[START OF INPUT MATERIAL]
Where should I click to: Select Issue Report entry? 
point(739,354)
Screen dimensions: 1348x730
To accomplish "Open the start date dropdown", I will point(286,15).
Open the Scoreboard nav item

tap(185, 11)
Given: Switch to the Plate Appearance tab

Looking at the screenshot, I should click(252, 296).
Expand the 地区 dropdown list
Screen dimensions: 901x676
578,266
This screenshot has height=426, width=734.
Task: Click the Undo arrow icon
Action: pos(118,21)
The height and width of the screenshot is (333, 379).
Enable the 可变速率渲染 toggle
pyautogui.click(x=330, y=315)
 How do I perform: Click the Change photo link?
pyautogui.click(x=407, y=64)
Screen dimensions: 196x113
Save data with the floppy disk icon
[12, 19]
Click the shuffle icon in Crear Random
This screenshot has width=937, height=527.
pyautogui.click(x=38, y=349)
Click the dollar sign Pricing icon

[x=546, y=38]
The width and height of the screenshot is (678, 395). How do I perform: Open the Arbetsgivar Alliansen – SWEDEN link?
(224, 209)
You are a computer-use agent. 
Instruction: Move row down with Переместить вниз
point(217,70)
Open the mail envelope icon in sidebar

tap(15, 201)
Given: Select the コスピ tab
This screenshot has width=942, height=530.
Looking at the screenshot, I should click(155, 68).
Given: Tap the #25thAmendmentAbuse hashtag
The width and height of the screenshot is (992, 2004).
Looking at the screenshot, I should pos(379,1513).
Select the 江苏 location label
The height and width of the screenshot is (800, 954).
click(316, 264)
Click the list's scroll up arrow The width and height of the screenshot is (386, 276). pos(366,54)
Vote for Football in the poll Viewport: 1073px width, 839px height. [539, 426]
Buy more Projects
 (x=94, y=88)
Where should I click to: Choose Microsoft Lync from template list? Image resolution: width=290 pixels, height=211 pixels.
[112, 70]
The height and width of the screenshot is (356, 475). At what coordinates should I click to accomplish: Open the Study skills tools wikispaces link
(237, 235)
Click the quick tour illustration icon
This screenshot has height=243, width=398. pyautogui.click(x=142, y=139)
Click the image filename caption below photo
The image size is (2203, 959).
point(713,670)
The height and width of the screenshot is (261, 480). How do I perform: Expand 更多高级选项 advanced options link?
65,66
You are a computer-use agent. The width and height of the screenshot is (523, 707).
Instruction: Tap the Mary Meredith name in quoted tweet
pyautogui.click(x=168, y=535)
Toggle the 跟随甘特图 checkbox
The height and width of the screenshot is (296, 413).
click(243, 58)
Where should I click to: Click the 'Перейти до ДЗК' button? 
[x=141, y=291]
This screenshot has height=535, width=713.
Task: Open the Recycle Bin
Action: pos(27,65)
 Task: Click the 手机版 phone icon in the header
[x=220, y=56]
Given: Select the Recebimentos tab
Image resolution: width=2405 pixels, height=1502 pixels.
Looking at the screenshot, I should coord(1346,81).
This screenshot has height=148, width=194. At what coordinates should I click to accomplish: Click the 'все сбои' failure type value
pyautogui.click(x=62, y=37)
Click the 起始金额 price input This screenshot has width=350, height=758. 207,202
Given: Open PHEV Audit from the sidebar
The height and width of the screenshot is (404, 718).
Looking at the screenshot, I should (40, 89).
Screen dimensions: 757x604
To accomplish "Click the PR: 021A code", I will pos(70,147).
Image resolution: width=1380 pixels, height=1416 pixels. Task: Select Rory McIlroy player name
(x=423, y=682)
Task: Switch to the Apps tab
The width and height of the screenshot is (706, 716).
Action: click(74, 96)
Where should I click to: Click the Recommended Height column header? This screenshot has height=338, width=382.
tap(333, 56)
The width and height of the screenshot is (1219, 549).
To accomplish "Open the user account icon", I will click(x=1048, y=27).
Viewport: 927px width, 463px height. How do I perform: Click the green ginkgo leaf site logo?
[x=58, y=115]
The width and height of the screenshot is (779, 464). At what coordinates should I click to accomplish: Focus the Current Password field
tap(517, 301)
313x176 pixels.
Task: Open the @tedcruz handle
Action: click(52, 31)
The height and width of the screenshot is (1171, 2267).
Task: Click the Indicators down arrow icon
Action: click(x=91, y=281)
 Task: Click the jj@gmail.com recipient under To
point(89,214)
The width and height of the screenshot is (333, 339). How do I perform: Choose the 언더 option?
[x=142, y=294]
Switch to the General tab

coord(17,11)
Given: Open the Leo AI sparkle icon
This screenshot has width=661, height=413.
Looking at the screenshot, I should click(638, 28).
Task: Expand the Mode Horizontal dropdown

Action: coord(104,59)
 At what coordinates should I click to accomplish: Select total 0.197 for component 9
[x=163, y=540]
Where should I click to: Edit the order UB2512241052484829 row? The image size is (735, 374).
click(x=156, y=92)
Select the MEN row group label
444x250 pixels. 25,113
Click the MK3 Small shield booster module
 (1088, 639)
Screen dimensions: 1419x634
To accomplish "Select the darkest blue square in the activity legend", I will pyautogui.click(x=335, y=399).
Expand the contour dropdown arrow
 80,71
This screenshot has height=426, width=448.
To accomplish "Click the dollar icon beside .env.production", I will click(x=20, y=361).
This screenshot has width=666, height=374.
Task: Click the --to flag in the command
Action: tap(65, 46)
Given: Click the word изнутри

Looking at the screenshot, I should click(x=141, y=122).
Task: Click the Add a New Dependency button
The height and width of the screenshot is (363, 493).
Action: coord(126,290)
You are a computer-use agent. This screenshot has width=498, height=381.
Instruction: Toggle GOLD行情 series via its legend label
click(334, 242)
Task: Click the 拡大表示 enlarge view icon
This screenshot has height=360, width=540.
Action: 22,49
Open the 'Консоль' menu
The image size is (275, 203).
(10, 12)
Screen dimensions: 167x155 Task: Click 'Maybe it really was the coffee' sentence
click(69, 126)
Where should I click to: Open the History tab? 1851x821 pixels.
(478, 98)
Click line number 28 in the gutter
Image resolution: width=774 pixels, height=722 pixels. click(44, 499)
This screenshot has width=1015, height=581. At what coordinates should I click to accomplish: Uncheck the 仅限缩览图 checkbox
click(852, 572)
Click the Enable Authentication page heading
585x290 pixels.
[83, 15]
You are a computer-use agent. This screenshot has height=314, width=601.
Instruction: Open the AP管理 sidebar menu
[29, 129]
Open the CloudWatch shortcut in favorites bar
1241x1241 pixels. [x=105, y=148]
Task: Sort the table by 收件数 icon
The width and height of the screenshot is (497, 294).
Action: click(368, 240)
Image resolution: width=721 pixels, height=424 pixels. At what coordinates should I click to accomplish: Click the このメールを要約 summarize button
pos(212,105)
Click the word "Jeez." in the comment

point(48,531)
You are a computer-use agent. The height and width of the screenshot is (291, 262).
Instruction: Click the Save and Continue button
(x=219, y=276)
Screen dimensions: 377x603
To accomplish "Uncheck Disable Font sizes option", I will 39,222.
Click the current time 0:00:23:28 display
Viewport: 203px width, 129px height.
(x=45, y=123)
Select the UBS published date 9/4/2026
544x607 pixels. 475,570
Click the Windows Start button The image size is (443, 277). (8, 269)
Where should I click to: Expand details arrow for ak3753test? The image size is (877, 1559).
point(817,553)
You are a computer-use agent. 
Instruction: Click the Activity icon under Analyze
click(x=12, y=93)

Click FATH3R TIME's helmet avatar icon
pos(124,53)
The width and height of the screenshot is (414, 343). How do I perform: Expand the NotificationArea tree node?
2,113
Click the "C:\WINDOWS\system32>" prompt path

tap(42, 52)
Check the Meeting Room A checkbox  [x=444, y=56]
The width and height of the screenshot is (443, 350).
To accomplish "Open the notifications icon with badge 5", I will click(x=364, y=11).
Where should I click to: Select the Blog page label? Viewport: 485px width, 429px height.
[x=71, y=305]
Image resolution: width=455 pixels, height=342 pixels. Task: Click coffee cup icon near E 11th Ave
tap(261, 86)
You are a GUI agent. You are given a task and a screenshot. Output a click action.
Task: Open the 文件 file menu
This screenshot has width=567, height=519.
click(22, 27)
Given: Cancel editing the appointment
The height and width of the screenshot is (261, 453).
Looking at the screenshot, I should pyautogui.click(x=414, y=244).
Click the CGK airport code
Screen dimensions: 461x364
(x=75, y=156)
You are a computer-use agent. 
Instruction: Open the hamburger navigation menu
[END OF INPUT MATERIAL]
STATED TASK: List every line of the entries above that contains the word "dropdown".

TASK ANSWER:
To accomplish "Open the start date dropdown", I will point(286,15).
Expand the 地区 dropdown list
Task: Expand the Mode Horizontal dropdown
Expand the contour dropdown arrow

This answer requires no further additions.